DiTommaso Lubin’s auto fraud, lemon law, and consumer fraud trial lawyers were impressed by a recent First District Court of Appeals ruling against the credit arm of General Motors for a wrongful repossession. The court said a trial court was correct to rule that General Motors Acceptance Corporation acted unfairly when it repossessed a truck in violation of its agreement with the owner. In Demitro v. General Motors Acceptance Corporation, No. 1-06-3417 (Ill. 1st. Feb. 9, 2009), the appeals court declined to overturn a Cook County trial court ruling that GMAC violated the Illinois Consumer Fraud and Deceptive Business Practices Act.

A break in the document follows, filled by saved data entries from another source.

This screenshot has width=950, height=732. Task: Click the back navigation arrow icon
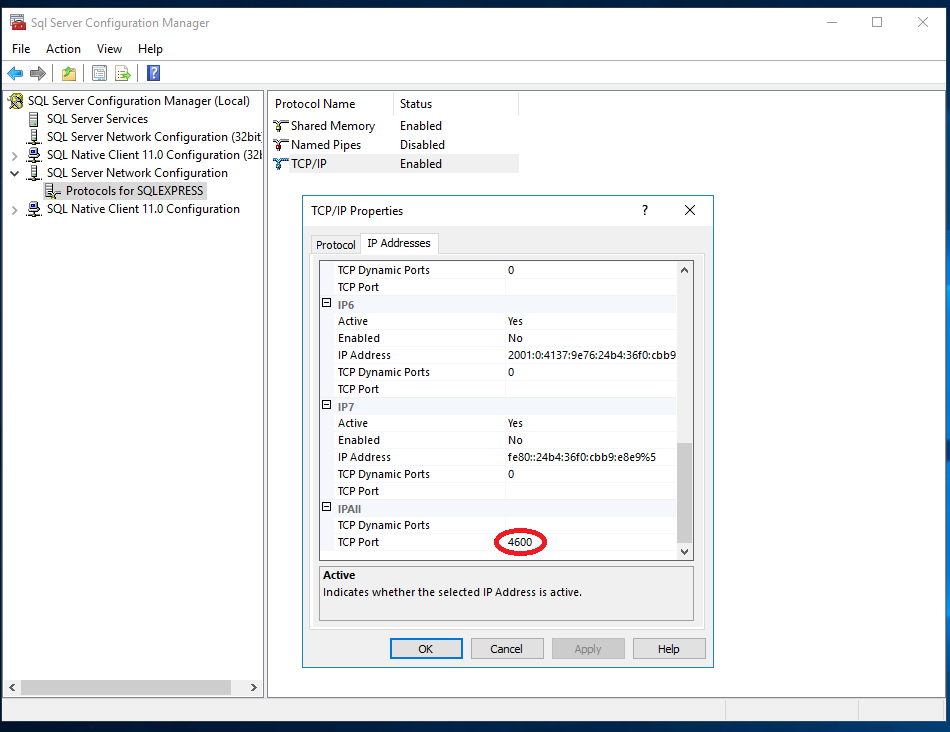[x=14, y=72]
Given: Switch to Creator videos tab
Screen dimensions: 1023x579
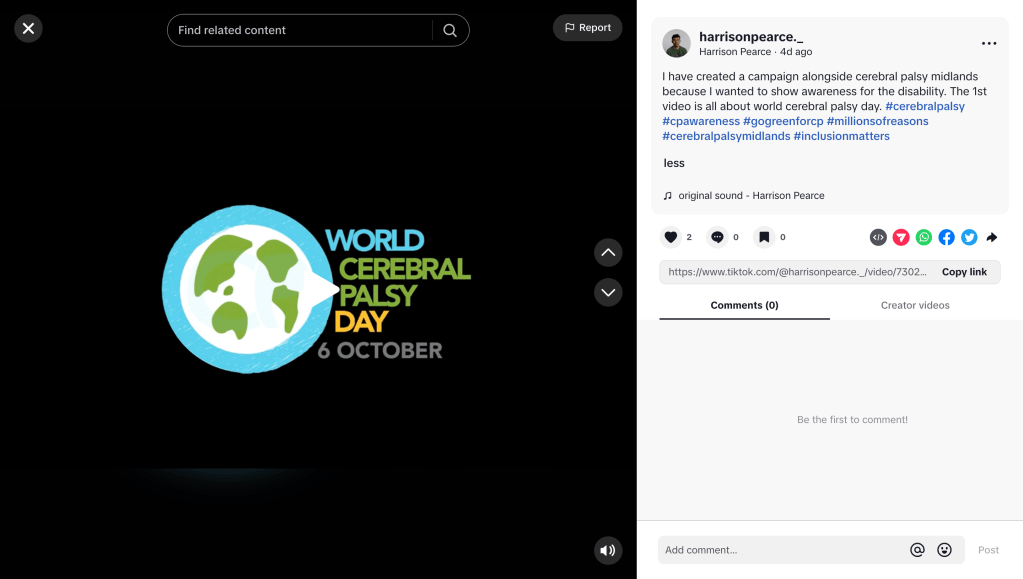Looking at the screenshot, I should click(915, 305).
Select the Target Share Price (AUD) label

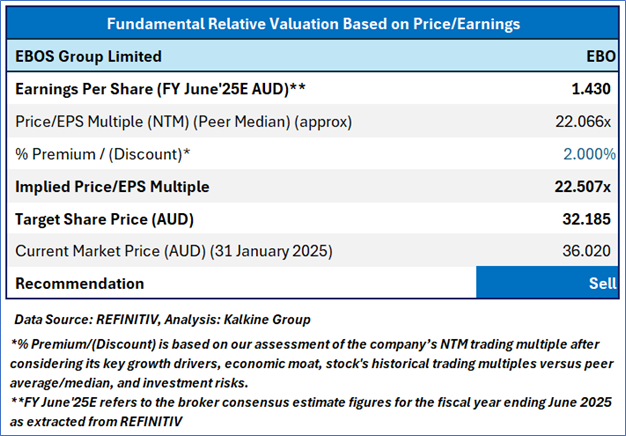[x=102, y=218]
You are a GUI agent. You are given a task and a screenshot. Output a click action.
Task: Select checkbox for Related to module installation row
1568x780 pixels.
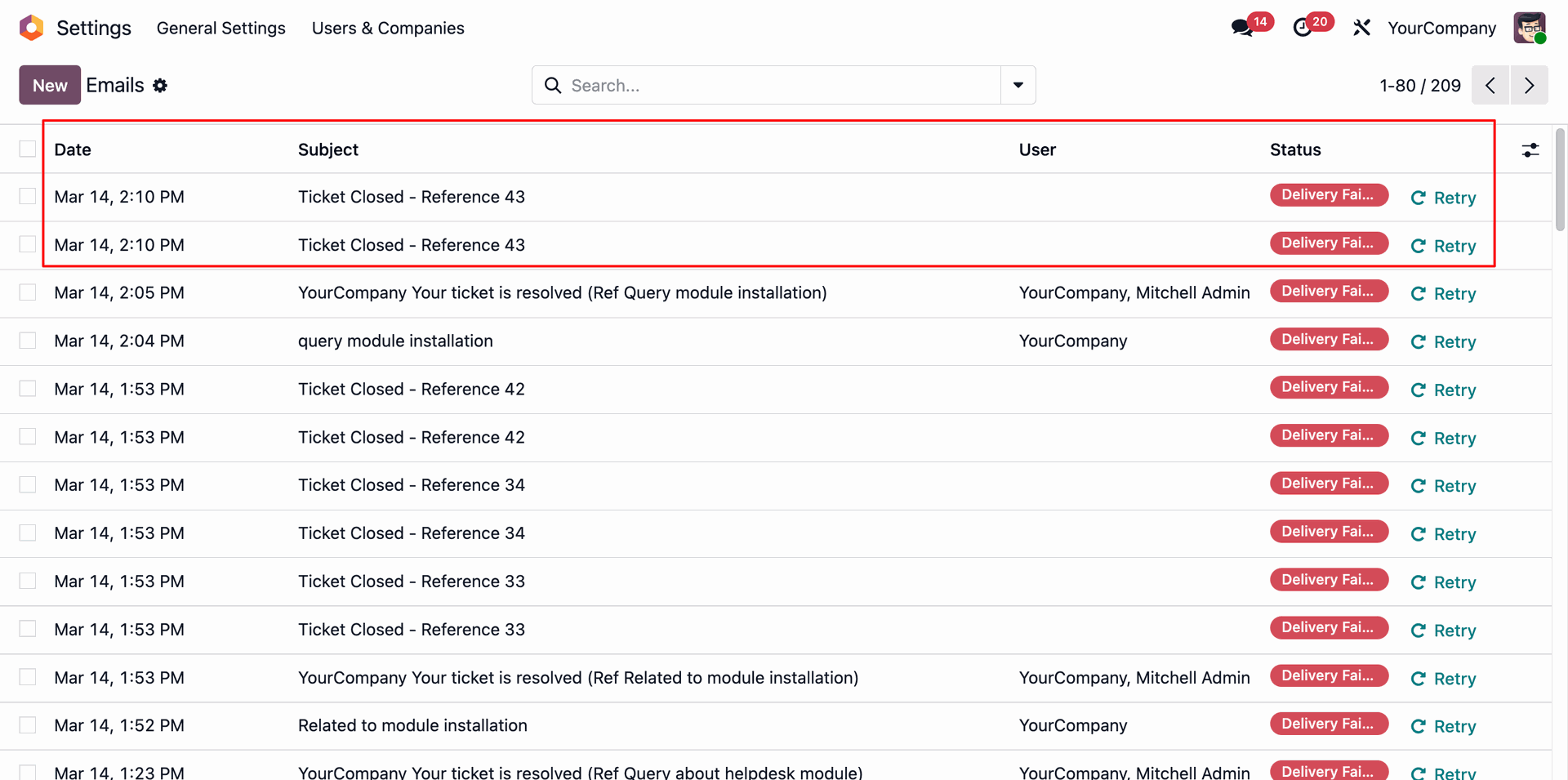click(28, 725)
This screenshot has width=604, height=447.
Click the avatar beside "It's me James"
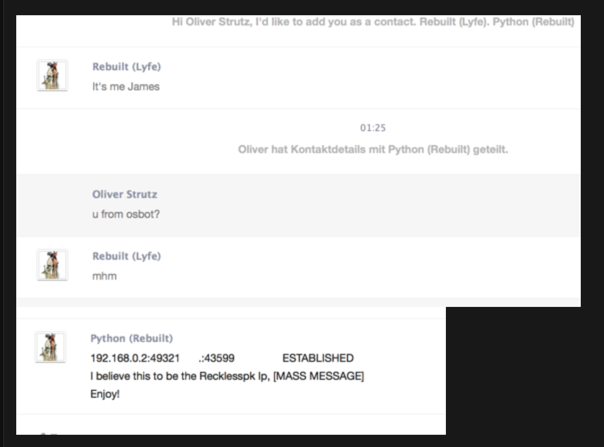[x=52, y=76]
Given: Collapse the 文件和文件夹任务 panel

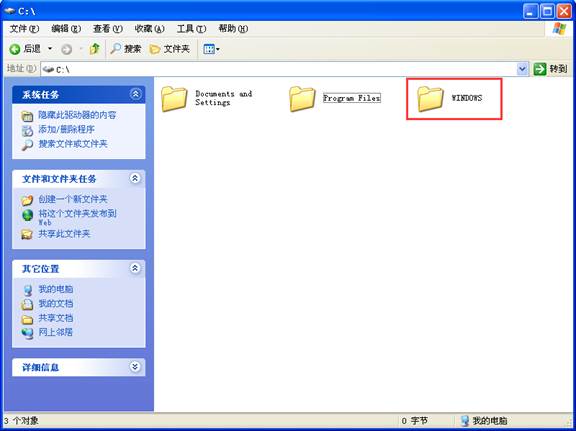Looking at the screenshot, I should point(136,179).
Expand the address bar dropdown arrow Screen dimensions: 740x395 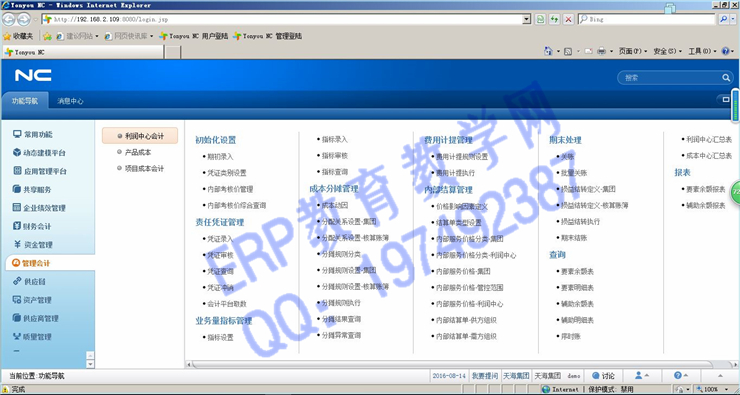527,19
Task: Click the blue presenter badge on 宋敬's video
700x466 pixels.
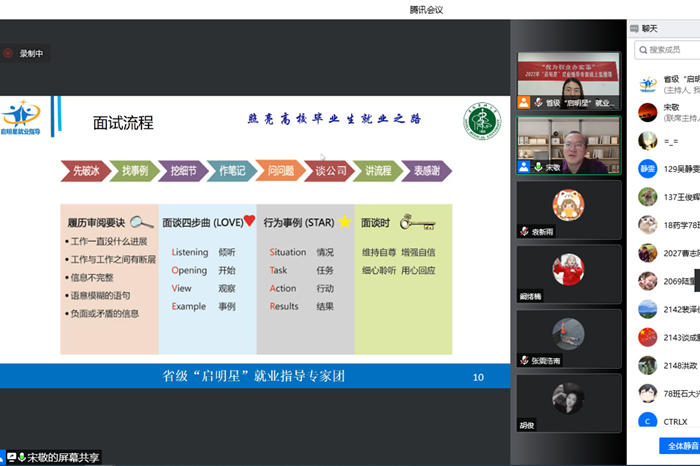Action: [523, 167]
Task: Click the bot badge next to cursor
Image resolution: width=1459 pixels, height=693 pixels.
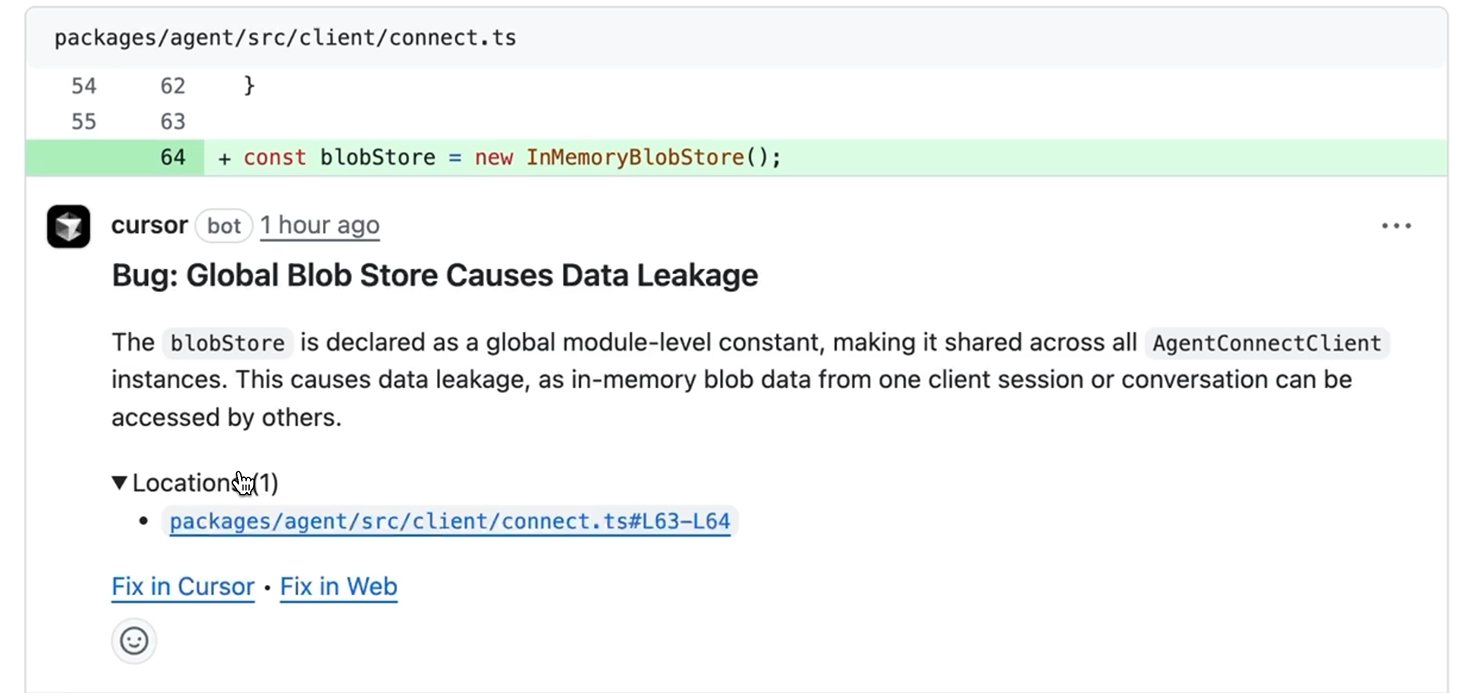Action: (x=223, y=226)
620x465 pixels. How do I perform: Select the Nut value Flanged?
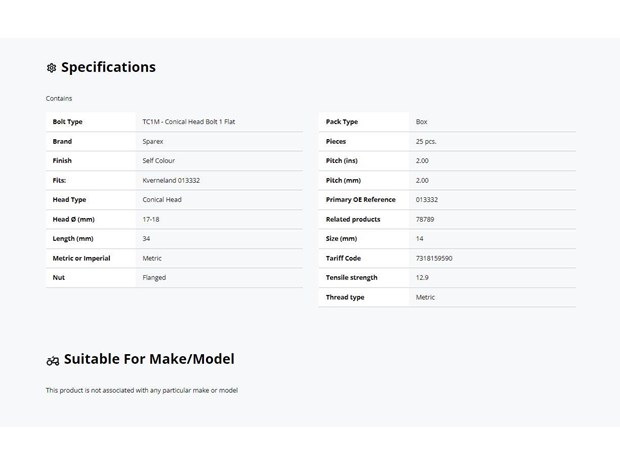pos(154,278)
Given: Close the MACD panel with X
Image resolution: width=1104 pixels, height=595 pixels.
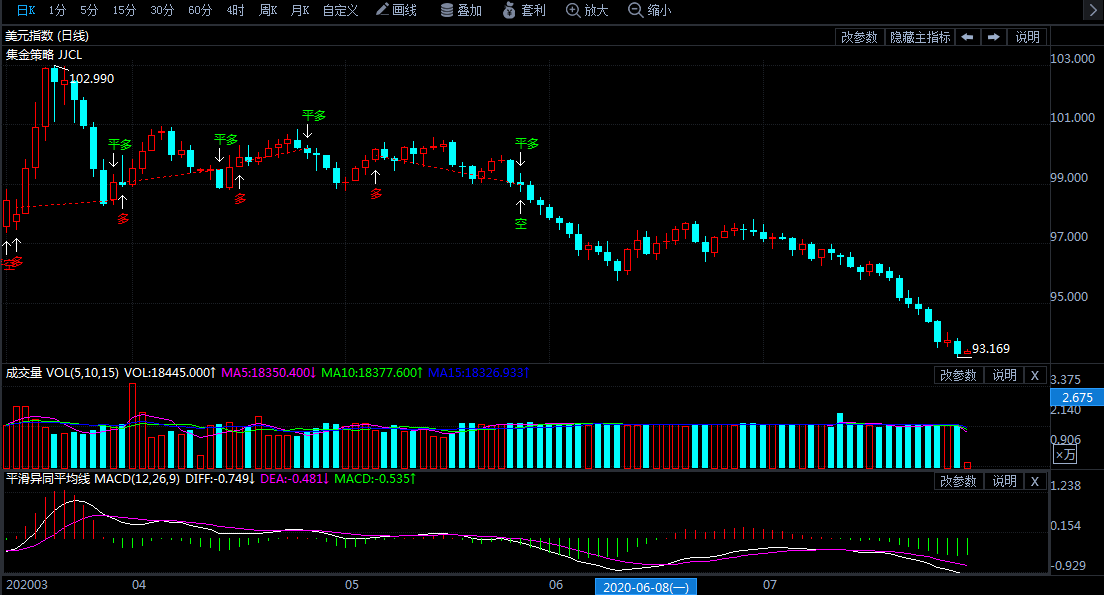Looking at the screenshot, I should tap(1034, 481).
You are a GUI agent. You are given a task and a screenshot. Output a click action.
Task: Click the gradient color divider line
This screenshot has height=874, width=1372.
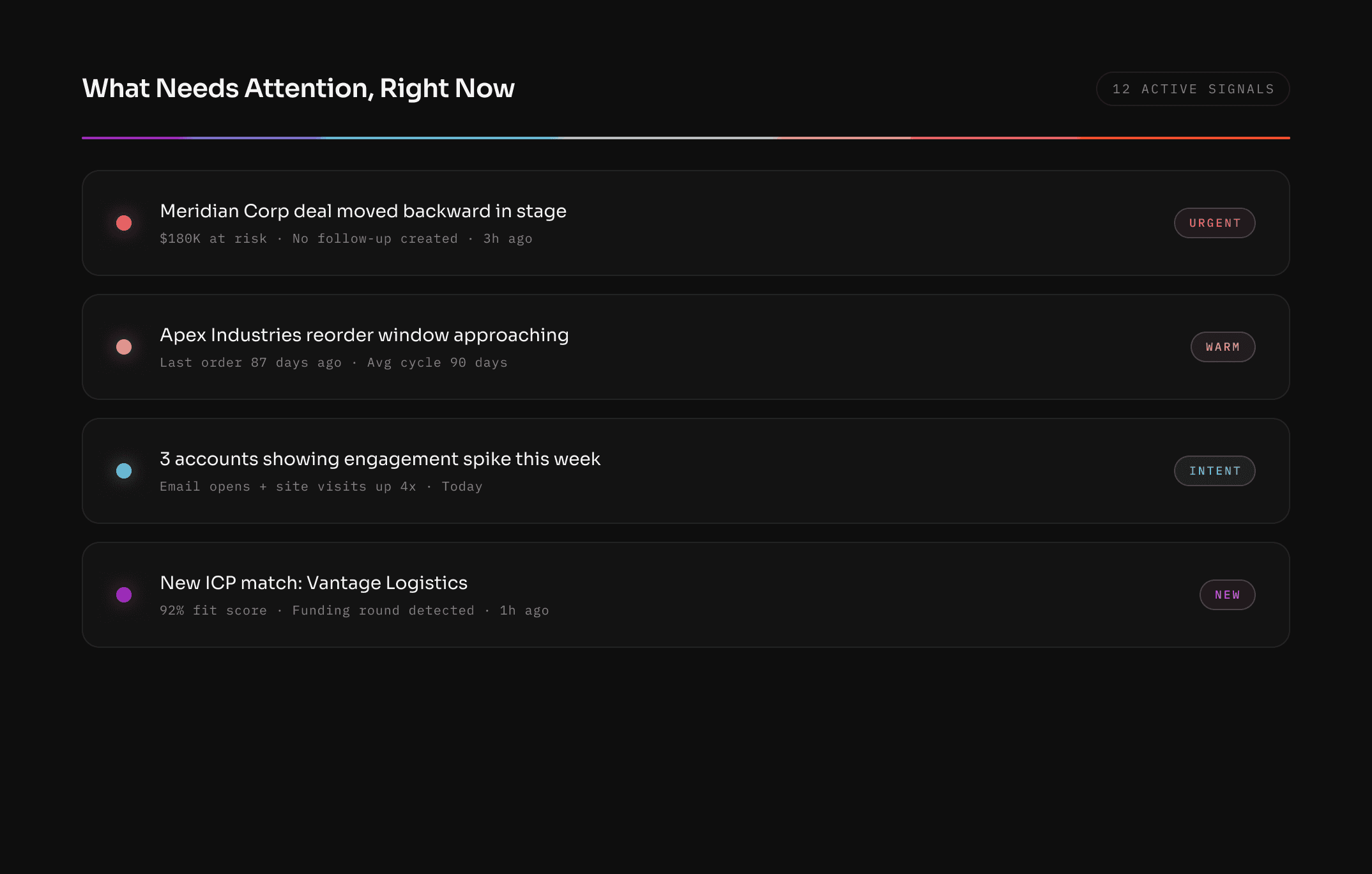click(x=686, y=138)
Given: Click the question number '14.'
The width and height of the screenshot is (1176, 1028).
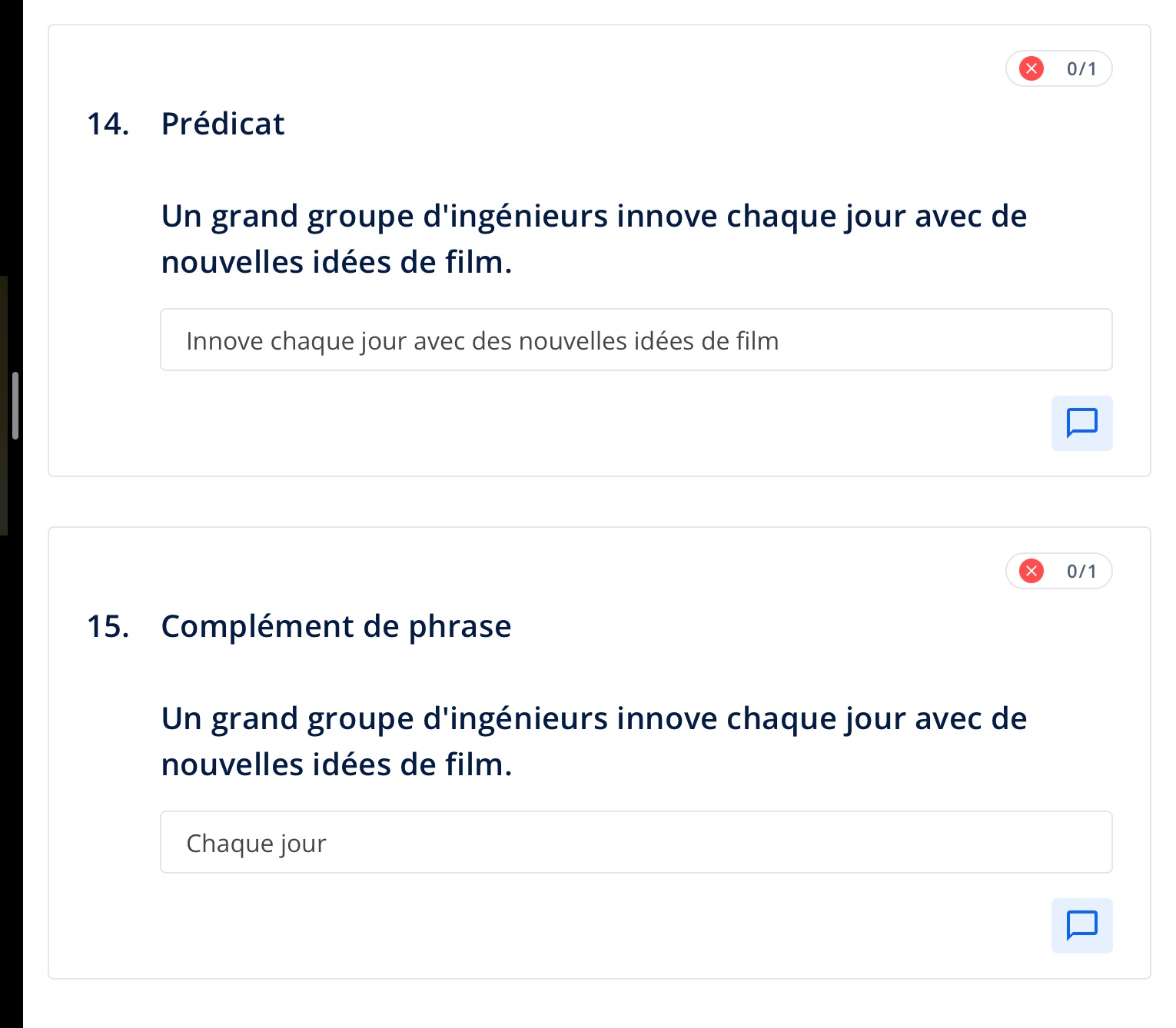Looking at the screenshot, I should tap(108, 124).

Demitro purchased a Chevrolet Suburban in 2002 and had no trouble making payments until 2003, when he underwent surgery and went on disability in May of 2003. His payment checks for June and July of that year bounced, and in August, he spoke with a GMAC representative who told him so. The next day, Demitro called GMAC and authorized about one month’s payment to be deducted from his checking account. The GMAC representative then called a repossession agency that had already been authorized to take Demitro’s truck and put the repossession on hold. The representative sent Demitro a letter giving him seven days to make the back payments and keep his account current. After that time expired, it said, GM could exercise its right to repossess the truck.

On the very next day, Demitro awoke to discover that his truck had been repossessed. The GMAC representative was notified. He acknowledged that the repossession was a mistake and a violation of the seven-day extension in the letter, but nonetheless recommended to management that they keep the truck. They did, and informed Demitro that he was now liable for repossession charges of $39,695.04 as well as the outstanding balance on his account. Unable to get to the bank, Demitro informed GMAC that his telephone payment would bounce. GMAC later withdrew that payment from his account after he had added more money, but failed to credit him for the payment.

In a long-running consumer privacy violation case, the Seventh U.S. Circuit Court of Appeals has denied damages to a group of homeowners whose mortgage company sold their information to telemarketers. In Mirfasihi v. Fleet Mortgage , No. 07-3402 (7th Cir. Dec. 30, 2008), Fleet Mortgage Company sold information on 1.6 million clients to telemarketers, without those clients’ permission. Two nationwide classes were certified: a class of people who bought products from the telemarketers (who used deceptive practices in their sales) and a class of people who merely had their information shared. This appeal comes from the latter group, some of whose members objected to a proposed settlement that gave them no damages.

In its analysis, written by Judge Posner, the court started by agreeing with the appellants that their claims may have some value under state consumer protection laws, despite the trial court’s conclusion that they did not. Many state statutes allow statutory damages even when no actual harm is present. However, the majority wrote, the information-sharing class had no claim in a class action — only in individual actions. And no individual plaintiff has demonstrated a willingness to sue for the “modest statutory damages” available under state laws, despite eight years of litigation and two prior appeals to the Seventh Circuit, the judge wrote.

The court turned next to the objectors’ claims under the federal Fair Credit Reporting Act (FCRA), which allows statutory damages of $100 to $1,000 per willful violation, even if no actual harm resulted from the violations. This claim also failed, because class members had not brought it up until their second round in trial court. Furthermore, the majority wrote, the FCRA claim is frivolous because Fleet is not a consumer reporting agency, as the law requires; agencies that merely pass on information about debts owed to it are not covered by the law. And under the FCRA, a report on transactions only between the customer and the agency making the report is specifically excluded from the definition of a “consumer report.”